Identification of 12-lipoxygenase products in the gills of carp, Cyprinus carpio

Abstract

SUMMARY: A lipoxygenase was found in the crude enzyme solution from the gills of carp, Cyprinus carpio. It oxidized arachidonic acid (AA) more efficiently than linoleic acid, eicosapentaenoic acid and docosahexaenoic acid. Lipoxygenase activity was constantly detected in the gill microsomes and was found to be optimum at pH 7.2. It was not stimulated by reduced nicotinamide adenine dinucleotide phosphate and was not inhibited by SKF525A, a cytochrome P450 inhibitor.

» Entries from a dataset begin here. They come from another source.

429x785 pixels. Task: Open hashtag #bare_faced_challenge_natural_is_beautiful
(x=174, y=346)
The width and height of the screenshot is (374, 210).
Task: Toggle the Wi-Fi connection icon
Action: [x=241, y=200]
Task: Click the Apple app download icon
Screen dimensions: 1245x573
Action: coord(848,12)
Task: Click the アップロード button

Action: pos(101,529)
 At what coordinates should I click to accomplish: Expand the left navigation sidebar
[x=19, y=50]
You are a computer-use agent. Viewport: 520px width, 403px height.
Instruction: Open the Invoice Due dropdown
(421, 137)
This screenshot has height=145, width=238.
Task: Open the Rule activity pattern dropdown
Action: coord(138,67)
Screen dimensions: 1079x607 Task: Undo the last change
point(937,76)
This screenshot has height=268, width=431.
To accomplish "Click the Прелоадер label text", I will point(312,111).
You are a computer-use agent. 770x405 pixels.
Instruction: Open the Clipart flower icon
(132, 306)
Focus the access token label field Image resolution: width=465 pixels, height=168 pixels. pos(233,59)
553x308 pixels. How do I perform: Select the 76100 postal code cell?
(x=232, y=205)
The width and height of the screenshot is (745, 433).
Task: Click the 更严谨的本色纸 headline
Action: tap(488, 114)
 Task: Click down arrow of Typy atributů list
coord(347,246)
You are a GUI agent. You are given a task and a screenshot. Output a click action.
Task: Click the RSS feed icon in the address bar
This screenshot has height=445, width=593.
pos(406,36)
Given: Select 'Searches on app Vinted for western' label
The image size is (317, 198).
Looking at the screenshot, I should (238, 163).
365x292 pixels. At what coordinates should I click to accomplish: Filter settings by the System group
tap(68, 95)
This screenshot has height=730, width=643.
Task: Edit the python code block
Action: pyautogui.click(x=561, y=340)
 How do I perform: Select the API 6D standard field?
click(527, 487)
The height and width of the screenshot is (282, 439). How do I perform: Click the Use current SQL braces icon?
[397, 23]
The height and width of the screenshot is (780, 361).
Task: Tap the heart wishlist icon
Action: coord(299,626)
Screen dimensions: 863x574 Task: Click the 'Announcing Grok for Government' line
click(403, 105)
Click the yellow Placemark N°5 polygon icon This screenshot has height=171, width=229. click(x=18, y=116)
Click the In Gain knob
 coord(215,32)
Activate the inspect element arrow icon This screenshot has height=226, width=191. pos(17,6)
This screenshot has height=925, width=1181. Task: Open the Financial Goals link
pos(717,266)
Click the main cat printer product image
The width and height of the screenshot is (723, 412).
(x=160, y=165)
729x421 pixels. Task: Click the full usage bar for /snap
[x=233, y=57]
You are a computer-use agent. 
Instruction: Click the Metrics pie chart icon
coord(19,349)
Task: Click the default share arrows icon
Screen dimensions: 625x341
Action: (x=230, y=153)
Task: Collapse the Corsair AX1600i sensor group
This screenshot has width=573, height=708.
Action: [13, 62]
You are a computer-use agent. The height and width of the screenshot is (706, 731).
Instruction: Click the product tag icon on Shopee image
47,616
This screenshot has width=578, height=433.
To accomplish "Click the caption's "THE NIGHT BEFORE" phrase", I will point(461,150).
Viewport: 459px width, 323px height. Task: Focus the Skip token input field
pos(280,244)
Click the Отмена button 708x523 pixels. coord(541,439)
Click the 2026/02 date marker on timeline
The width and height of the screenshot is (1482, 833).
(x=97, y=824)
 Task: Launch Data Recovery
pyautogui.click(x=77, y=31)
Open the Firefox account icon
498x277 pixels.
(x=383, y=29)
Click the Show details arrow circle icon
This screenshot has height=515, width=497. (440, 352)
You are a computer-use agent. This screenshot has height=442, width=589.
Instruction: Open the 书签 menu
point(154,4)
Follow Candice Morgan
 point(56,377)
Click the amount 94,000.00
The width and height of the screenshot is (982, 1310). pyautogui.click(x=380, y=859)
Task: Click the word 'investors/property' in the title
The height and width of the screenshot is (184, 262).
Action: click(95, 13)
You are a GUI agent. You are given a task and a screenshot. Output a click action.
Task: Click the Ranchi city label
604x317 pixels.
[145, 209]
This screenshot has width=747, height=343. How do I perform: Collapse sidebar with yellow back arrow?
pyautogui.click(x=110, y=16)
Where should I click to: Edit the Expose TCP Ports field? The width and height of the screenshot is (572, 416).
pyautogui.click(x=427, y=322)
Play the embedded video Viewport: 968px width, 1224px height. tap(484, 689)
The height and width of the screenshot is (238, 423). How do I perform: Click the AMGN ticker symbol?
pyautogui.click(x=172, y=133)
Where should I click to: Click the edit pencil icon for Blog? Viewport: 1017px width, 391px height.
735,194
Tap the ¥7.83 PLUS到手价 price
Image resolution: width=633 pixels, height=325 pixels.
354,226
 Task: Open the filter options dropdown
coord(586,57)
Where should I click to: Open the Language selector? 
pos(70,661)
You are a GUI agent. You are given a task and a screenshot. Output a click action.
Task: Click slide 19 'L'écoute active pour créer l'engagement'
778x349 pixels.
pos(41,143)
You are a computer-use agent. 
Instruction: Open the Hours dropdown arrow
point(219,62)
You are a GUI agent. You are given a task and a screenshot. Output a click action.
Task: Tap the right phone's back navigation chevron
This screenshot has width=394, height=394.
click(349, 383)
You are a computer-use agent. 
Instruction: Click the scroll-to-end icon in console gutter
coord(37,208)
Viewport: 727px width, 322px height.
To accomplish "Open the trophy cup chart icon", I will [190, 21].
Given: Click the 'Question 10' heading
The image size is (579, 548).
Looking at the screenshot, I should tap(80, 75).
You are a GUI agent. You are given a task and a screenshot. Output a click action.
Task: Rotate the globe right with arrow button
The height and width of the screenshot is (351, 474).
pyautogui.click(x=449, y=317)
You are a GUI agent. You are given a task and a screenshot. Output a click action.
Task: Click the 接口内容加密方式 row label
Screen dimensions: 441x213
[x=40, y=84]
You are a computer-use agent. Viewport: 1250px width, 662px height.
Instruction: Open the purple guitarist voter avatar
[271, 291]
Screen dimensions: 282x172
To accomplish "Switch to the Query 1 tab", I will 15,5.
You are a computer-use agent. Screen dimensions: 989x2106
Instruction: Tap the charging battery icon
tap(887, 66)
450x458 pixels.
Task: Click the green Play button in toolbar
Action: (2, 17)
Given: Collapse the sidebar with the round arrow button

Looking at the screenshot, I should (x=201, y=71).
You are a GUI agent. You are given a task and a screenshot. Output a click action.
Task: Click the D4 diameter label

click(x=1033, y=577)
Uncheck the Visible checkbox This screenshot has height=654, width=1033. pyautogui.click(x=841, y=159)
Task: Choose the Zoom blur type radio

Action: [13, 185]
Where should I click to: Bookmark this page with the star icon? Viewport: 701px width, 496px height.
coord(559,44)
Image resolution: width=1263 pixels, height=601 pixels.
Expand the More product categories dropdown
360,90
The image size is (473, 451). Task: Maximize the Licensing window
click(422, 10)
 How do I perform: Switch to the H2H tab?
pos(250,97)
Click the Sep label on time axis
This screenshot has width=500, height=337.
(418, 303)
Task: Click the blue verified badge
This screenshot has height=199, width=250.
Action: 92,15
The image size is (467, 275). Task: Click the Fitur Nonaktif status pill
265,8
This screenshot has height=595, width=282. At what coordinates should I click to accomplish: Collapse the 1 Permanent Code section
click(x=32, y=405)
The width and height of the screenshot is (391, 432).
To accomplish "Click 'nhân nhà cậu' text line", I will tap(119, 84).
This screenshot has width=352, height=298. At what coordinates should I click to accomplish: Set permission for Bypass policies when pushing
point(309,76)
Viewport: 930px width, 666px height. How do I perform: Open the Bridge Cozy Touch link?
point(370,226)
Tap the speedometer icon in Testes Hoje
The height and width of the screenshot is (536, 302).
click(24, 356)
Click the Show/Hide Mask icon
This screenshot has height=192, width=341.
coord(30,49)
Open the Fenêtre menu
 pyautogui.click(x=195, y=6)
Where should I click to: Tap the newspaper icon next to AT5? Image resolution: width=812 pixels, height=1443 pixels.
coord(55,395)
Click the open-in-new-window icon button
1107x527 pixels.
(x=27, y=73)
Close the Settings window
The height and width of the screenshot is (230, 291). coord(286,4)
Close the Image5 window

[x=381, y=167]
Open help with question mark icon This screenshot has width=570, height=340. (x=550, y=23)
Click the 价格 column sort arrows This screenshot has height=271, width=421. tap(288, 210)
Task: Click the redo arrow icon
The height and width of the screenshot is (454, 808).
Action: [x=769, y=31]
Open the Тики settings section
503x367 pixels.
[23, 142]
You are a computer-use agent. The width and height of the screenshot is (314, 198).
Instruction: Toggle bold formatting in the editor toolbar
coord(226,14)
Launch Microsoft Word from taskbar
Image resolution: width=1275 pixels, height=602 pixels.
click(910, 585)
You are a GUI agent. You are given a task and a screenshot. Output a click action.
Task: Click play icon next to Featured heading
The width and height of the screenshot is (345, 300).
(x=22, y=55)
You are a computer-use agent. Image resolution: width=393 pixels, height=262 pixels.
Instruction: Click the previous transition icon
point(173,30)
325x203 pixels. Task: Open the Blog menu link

The oxygenated products extracted from the reaction mixtures of crude enzyme solution and AA were purified by reverse-phase and straight-phase high-performance liquid chromatography (HPLC). The major metabolite was identified as 12(S)-hydroxyeicosatetraenoic acid (12(S)-HETE) by ultraviolet spectrophotometry, gas chromatography-mass spectrometry and chiral phase HPLC. In addition, 12-hydroxyeicosapentaenoic acid (12-HEPE) and 13-hydroxyoctadecadienoic acid (13-HODD) were also found in the reaction products as minor components. Similar results were obtained by the analysis of the reaction products of AA and carp gill microsomes. These results confirm the presence of 12-lipoxygenase in carp gill microsomes.